Foreign Function Interface
Table of contents
Resilient programs call into C libraries through extern blocks.
Quick start
extern "libm.so.6" {
fn sqrt(x: Float) -> Float requires _0 >= 0.0 ensures result >= 0.0;
}
fn main() {
println(sqrt(16.0)); // prints: 4
println(sqrt(2.0)); // prints: 1.4142135623730951
}
main();
Run with: cargo run --features ffi -- examples/ffi_libm.rs
Extern block syntax
extern "LIBRARY_PATH" {
fn NAME(PARAM: TYPE, ...) -> RETURN_TYPE [contracts];
}
LIBRARY_PATH is passed verbatim to the OS dynamic linker:
| Platform | libm path |
|---|---|
| Linux | libm.so.6 |
| macOS | libm.dylib |
Supported types (v1)
Only primitive types are supported in FFI Phase 1:
| Resilient | C ABI |
|---|---|
Int |
int64_t |
Float |
double |
Bool |
bool |
String |
not yet supported |
Void |
void |
OpaquePtr |
void* (opaque) |
Callback |
C function pointer (Phase 1 stub — see below) |
At most 8 parameters per extern function.
OpaquePtr — opaque C handles
An OpaquePtr is a void* the language can receive, store, and
pass back but never dereference. Use it to model C “handle” types
like FILE*, sqlite3*, or an allocator-owned struct pointer:
extern "libfoo.so" {
fn alloc_point() -> OpaquePtr;
fn free_point(p: OpaquePtr) -> Void;
fn get_x(p: OpaquePtr) -> Int;
}
let p = alloc_point();
let x = get_x(p);
free_point(p);
Semantics:
- Resilient code cannot dereference, compare, or inspect the pointer — only pass it along to another FFI call.
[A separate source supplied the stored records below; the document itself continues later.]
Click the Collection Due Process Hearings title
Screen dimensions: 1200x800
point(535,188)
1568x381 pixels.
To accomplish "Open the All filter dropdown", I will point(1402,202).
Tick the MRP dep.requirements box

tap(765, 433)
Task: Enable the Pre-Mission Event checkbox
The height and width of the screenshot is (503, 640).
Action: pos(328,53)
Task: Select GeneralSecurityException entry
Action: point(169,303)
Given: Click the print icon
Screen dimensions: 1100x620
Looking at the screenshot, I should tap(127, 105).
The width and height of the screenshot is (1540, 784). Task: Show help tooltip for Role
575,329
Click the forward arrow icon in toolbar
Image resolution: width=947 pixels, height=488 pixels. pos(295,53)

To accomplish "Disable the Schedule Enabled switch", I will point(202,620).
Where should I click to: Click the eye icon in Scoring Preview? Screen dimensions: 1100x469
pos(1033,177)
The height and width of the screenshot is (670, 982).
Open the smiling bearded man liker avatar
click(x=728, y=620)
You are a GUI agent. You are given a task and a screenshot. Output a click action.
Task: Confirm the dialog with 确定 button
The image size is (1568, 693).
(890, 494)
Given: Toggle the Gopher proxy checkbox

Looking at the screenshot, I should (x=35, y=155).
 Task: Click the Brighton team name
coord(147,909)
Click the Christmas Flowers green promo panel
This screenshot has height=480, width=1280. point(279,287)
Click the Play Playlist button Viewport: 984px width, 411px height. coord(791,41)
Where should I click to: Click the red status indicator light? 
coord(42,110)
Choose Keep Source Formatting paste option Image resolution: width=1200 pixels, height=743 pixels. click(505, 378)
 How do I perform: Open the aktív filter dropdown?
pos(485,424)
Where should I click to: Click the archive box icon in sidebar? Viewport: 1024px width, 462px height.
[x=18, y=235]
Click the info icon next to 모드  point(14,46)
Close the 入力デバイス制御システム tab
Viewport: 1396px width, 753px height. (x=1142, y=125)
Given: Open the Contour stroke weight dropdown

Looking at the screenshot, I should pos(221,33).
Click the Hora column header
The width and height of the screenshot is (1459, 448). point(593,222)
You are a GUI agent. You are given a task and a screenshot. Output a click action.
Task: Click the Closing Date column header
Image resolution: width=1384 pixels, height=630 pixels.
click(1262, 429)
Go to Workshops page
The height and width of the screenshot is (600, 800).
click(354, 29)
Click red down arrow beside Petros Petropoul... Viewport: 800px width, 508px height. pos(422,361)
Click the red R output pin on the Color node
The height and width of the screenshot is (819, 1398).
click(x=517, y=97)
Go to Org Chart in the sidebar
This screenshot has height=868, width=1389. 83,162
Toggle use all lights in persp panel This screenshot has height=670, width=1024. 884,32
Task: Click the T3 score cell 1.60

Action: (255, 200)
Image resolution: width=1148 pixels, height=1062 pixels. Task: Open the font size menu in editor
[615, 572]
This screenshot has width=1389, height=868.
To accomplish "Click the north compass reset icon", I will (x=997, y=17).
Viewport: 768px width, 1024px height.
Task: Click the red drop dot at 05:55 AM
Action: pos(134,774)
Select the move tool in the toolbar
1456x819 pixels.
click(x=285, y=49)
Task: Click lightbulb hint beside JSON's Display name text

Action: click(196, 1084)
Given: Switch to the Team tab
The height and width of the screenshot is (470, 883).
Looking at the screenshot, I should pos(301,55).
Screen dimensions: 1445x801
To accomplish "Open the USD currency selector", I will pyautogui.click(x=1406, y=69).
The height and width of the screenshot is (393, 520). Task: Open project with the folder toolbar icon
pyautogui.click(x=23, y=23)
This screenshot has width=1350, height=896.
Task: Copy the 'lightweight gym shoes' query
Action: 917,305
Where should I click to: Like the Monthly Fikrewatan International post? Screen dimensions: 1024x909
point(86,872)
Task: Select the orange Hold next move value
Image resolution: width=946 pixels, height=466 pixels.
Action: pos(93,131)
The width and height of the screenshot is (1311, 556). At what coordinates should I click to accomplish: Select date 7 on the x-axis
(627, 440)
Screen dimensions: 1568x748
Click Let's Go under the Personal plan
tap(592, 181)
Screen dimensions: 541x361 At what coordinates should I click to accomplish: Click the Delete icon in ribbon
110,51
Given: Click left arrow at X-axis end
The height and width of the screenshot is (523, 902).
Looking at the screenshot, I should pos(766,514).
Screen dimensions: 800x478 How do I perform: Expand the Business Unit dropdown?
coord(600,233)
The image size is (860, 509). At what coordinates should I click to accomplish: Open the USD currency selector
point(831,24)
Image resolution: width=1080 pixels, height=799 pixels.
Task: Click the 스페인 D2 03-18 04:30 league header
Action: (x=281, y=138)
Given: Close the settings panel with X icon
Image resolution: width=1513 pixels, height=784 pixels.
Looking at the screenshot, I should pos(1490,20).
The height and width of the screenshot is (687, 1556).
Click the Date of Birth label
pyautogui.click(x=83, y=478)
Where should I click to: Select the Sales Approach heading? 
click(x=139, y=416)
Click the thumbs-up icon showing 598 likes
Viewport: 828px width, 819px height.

- Lifetime is the C library’s responsibility. If you leak a handle or use it after the C side freed it, that is a use after free on the C side; the language provides no safety net.
- Pass-through is zero-copy: the trampoline ferries the raw address across the ABI unchanged.
Trampoline coverage today:
| Signature | Supported |
|---|---|
() -> OpaquePtr |
yes |
(OpaquePtr) -> OpaquePtr |
yes |
(OpaquePtr) -> Int |
yes |
(OpaquePtr) -> Float |
yes |
(OpaquePtr) -> Bool |
yes |
(OpaquePtr) -> Void |
yes |
Higher arities extend mechanically by adding an arm to
dispatch_explicit in ffi_trampolines.rs.
Callback — Phase 1 stub
Callback types are recognised in FFI declarations:
extern "libfoo.so" {
fn register_handler(cb: Callback) -> Void;
}
Passing a Resilient function as Callback is stubbed in Phase 1 and returns
a clean error:
FFI: extern fn `register_handler` uses a Callback parameter; callbacks
require the trampoline feature (planned for Phase 2)
Real trampoline support is planned for Phase 2 (bytecode VM).
Contracts
Pre- and post-conditions work the same as on Resilient functions:
fn sqrt(x: Float) -> Float
requires _0 >= 0.0
ensures result >= 0.0;
Arguments are bound positionally as _0, _1, … in requires clauses.
The return value is bound as result in ensures clauses.
Violations are caught at runtime before (or after) the C call, producing a
contract violation error.
@trusted functions
@trusted
fn fast_log(x: Float) -> Float requires _0 > 0.0 ensures result >= 0.0;
@trusted propagates the ensures clause as an SMT axiom to the Z3
verifier. The ensures clause is still evaluated at runtime; a failure does
not abort the program. Instead, the clause is passed through and asserted as
an axiom for the Z3 verifier, which can reason about the foreign function’s
postcondition without you needing to prove it inline.
C symbol aliases
When the Resilient name differs from the C symbol, use = "c_name":
extern "libc.so.6" {
fn c_abs(x: Int) -> Int = "abs";
}
no_std / embedded use
For no_std targets, the dynamic linker is unavailable. Use the
resilient-runtime crate’s StaticRegistry instead:
[dependencies]
resilient-runtime = { features = ["ffi-static"] }
See the no_std guide for the full registration API.
Design spec
See the FFI design spec for the full type model, contract semantics, and the roadmap for Phase 2 (bytecode VM) and Phase 3 (Cranelift JIT).